We will do so by building up local services and developing our partnership with the pharmaceutical industry. Over the last few months we have been in discussion with GlaxoSmithKline, Glaxo Consumer Healthcare Novartis and Pharmacia about working more closely together to deliver even more smoking cessation services in local communities.

I am pleased to be able to tell this conference today that from the start of the next financial year we intend to have in place a rebate or a “cash-back” system between the Department of Health and these companies whereby the NHS receives a payment back for every extra smoking cessation product it buys over and above an agreed level.

We will in turn pass this cash back to local PCTs directly linked to how much they have invested in smoking cessation. The more they spend up front the more they will earn back. For the first time there will be a positive financial incentive to invest in public health. And we will want to explore how this principle could be extended further still.

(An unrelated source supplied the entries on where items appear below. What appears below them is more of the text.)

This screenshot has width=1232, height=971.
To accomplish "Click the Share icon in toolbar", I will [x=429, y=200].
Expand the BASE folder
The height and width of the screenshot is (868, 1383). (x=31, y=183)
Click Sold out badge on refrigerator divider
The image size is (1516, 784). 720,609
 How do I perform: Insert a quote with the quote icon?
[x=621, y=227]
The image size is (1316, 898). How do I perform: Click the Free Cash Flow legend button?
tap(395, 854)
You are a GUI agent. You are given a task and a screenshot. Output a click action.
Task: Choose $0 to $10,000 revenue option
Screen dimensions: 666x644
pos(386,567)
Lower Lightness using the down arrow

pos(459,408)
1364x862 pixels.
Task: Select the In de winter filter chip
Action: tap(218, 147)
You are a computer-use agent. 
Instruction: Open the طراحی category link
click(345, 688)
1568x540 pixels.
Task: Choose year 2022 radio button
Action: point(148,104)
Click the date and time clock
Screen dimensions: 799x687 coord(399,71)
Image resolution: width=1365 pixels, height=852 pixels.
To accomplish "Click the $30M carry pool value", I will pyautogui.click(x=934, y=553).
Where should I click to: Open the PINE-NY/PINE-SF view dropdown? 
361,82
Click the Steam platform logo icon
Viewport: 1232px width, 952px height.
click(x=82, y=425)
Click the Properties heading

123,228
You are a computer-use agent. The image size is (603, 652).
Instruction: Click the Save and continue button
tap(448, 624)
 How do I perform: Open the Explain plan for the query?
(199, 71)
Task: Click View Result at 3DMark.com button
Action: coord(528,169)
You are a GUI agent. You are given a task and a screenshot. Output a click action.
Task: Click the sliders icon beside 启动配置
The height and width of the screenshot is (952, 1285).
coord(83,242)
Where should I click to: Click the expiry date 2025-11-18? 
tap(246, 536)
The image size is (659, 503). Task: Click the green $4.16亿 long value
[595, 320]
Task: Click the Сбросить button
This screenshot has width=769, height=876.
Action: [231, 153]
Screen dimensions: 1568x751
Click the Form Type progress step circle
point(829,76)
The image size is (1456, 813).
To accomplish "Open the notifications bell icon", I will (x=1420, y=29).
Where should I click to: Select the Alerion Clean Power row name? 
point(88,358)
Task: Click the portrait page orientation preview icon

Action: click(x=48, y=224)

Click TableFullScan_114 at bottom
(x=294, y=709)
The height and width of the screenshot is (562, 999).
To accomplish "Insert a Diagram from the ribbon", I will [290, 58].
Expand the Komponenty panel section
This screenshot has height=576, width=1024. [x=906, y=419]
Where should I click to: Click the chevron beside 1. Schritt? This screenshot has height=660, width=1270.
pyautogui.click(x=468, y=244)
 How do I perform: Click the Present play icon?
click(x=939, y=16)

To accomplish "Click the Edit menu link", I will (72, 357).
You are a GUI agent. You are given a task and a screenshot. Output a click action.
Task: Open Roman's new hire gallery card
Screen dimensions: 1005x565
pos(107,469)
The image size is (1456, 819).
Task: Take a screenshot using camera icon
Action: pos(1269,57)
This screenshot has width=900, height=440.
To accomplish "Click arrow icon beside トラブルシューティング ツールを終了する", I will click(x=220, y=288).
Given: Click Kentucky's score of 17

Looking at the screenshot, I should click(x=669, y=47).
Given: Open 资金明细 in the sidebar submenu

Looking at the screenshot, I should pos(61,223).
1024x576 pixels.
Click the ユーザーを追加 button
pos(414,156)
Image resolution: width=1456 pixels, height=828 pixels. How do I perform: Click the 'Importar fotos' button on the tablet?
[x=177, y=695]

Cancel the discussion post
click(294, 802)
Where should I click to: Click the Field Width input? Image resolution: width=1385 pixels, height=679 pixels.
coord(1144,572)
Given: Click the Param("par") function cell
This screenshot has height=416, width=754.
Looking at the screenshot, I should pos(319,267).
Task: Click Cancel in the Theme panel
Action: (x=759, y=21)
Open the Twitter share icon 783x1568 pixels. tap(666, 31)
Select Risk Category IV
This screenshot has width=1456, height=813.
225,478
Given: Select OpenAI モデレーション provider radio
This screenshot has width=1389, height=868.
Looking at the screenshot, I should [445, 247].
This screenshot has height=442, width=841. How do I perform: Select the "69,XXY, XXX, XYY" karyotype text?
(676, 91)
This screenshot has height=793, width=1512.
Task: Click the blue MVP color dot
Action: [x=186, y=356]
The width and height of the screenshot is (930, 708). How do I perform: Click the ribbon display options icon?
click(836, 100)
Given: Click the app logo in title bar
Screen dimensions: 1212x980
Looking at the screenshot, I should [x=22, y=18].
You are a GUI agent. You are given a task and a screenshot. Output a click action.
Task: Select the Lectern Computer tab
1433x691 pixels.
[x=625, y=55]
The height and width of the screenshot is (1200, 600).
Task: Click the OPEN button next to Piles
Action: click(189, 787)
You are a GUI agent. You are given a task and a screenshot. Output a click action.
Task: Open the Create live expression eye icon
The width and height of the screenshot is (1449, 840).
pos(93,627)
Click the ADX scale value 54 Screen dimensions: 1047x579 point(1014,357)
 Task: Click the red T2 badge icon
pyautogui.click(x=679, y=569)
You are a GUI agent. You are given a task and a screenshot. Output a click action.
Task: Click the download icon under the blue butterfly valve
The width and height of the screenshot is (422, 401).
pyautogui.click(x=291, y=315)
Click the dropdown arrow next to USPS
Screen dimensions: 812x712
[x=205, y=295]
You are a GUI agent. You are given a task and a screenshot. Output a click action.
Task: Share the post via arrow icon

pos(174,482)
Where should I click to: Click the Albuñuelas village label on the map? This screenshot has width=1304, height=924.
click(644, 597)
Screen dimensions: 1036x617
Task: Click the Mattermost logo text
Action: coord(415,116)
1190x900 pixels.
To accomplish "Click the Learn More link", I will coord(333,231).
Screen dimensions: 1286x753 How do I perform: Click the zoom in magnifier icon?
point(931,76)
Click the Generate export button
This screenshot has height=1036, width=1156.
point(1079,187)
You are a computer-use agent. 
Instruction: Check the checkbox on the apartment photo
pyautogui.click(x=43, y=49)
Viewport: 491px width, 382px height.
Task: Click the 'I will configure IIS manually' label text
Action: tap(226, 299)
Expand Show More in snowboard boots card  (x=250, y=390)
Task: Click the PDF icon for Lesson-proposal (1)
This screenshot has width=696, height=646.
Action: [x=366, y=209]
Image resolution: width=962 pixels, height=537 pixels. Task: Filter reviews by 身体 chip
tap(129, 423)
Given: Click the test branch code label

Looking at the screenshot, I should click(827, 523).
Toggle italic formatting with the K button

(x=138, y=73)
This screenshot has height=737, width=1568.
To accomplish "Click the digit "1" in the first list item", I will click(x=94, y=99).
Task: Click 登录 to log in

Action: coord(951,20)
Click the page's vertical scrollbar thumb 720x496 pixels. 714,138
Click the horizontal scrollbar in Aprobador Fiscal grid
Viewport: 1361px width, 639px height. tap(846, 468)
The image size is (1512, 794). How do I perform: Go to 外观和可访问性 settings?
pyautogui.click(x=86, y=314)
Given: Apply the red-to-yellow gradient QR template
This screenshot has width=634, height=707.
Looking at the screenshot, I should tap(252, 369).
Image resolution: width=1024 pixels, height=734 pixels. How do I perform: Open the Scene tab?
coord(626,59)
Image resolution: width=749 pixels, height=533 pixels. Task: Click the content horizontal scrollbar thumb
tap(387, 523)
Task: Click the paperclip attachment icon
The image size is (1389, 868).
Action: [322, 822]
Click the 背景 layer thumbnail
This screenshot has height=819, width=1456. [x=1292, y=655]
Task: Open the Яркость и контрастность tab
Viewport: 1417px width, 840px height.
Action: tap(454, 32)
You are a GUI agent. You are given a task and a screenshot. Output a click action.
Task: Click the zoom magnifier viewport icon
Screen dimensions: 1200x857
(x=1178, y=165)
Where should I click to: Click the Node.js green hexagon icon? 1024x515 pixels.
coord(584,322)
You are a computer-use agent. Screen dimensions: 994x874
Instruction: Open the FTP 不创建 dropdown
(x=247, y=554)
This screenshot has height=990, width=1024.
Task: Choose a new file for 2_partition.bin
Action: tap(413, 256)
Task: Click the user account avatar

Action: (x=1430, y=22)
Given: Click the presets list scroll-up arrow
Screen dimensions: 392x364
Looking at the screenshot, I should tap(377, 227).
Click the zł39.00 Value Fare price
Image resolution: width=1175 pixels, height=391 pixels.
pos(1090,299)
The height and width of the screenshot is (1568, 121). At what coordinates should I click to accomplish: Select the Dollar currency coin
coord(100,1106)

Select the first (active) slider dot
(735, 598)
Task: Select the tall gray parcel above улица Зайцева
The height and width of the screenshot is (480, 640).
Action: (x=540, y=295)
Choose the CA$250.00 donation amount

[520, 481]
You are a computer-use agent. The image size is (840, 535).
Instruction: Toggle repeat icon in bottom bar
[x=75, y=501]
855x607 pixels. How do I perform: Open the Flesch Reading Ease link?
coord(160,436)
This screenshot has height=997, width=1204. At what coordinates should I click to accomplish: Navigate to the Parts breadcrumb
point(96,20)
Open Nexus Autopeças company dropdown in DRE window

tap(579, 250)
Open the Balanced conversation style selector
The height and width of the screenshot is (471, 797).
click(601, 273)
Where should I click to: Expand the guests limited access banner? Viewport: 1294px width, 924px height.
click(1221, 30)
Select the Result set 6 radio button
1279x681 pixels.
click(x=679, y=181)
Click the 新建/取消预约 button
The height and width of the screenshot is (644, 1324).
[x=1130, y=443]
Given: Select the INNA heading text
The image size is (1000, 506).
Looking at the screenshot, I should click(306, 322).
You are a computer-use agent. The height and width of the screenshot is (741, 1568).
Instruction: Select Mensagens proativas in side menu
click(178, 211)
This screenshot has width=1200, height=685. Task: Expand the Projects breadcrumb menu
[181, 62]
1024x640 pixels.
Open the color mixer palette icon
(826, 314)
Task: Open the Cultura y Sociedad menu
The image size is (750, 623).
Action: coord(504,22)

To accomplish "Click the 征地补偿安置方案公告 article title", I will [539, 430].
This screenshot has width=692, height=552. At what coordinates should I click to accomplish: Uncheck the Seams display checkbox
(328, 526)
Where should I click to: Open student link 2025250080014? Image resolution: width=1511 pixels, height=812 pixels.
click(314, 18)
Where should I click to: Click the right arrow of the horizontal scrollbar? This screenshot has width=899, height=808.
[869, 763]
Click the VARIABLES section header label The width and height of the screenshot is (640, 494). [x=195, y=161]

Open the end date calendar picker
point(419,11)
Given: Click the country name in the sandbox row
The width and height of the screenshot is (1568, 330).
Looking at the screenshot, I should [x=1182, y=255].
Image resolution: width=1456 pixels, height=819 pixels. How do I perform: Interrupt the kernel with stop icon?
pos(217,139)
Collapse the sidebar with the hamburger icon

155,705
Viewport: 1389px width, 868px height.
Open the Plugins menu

We are engaged in a major national effort to tackle health inequality and improve public health. We need to mobilise individuals and communities. Above all else we need to mobilise you as public health professionals – without whom none of this would be possible – to lead it.

I have no doubt some people will dismiss this renewed commitment to public health and our campaign against health inequality as a road merely paved with good intentions.

But our actions are as determined as our ambitions are bold: to do what no government has ever done – to improve the health of the country as a whole and to improve the health of the worst off at a faster rate still.

Our determination springs not just from a recognition that health inequalities are in themselves an injustice but from a realisation that they hold our whole country back.

Our drive to tackle inequality comes not just from our view that a damage done to one is a damage done to all but our belief that to ignore health inequality is to tolerate even to condone it.

We do not condone health inequality. We must not tolerate it. It is time to tackle it. I hope that together we can do just that.